A robust CSR self-regulated program, often demonstrates a business’s commitment to its people and the environment making it more desirable to stakeholders, including both customers and employees. As corporate social responsibility affects the reputation of a company, it's usually something that sits with the PR team or HR manager within a business.
For these companies, their desire to be known for "doing good" is intrinsically interwoven with their core business strategy – as opposed to simply donating to worthy causes – which is why they are recognised by such indexes by the Reputation Institute.
Google place “doing good” at the centre of their corporate principles, and they also have an active corporate philanthropy program to boot. From a business perspective, there’s Google Green and Google Energy, which have committed more than $1 billion towards renewable energy projects.
Google certainly does ‘walk the talk’ – they established these business units to reduce the costs of energy consumption of the Google Group of companies and strive towards being powered exclusively by green power. The company also claims that it uses only 50 per cent of the energy of most other data centres. Within its google.org unit, the company is able to deliver socially-beneficial technologies such as Google Person Finder, which helps reconnect people in the wake of major disasters.
Another firm that takes its CSR seriously is international accounting heavyweight Deloitte – so much so that in 2009 they joined the steering committee of the World Economic Forum’s Global Education Initiative.
Since then it has been lauded for many programs including its community investment hallmark – Deloitte21 – whereby the company helps under-served young people across the globe acquire education and skills to thrive in a 21st century economy. In Australia, more than 30 of the company’s directors, partners and managers serve as mentors to students who are at risk of disengaging from school as part of the Australian Business and Community Network’s GOALS program.
Also on Australian shores, but from the IT sector, is software company Atlassian, who credit Gandhi for one its business values: “Be the change you seek.”
While the company openly encourages everyone within the company to create positive change, they also inject 1 per cent of annual profit, company equity and employee time to social causes.
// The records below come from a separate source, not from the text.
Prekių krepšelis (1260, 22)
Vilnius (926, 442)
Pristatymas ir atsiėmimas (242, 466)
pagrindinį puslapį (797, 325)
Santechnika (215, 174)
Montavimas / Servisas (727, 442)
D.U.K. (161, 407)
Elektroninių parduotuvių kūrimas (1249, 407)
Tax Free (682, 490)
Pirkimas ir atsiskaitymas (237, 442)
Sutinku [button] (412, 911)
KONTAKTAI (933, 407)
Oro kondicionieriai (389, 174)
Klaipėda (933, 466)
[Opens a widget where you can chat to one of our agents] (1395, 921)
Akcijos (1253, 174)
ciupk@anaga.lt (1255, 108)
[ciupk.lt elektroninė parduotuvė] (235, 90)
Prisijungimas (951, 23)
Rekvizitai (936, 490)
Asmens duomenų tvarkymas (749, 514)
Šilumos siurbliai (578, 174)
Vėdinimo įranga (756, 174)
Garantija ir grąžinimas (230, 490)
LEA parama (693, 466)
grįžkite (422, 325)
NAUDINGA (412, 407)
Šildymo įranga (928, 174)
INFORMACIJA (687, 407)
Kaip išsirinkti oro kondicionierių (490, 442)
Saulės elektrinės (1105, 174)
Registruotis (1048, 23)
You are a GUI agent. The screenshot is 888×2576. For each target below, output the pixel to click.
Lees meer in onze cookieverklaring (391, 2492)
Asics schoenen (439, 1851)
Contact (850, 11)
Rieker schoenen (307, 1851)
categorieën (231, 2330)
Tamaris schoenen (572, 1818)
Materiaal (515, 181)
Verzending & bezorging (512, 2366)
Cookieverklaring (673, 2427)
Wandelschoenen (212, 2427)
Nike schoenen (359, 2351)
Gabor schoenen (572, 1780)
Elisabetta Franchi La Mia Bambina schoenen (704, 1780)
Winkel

They remain the largest contributor to the Room to Read program in Cambodia, and to date their contributions have impacted more than 90,000 children. The company has also donated more than 13,000 software licences to the tune of $27.6 million.
As business evolves in the 21st century, there is no shortage of CSR inspiration. From employee engagement programs, reducing environmental footprints to product innovation, good citizenship abounds.
Lastly, it's important to keep track
Any good CSR program should be measurable. Although it can be difficult to accurately measure what impact you have on a social level, you can track how many hours have been spent volunteering or how much money has been donated to charity. Keep track of this information to help quantify how successful your program has been and to provide a benchmark for the future.
Be upfront about why you’re supporting certain causes so the community can understand why you care. For example, has someone in your company been affected by the issue you’re championing? People react positively when they hear personal stories, which will help your company connect with the public on a deeper level.
Also, ensure you create long-lasting relationships with communities and the causes you’re supporting. For example, engage with local youth centres and set up a ‘big brother, big sister’ program where staff in your organisation can help give guidance to youth in need. By doing so, you will successfully engage the entire organisation with your CSR program.
Implementing a successful CSR program might seem daunting, but ensuring you follow a few simple steps along the way will help elevate your company’s brand, and also bring about meaningful change.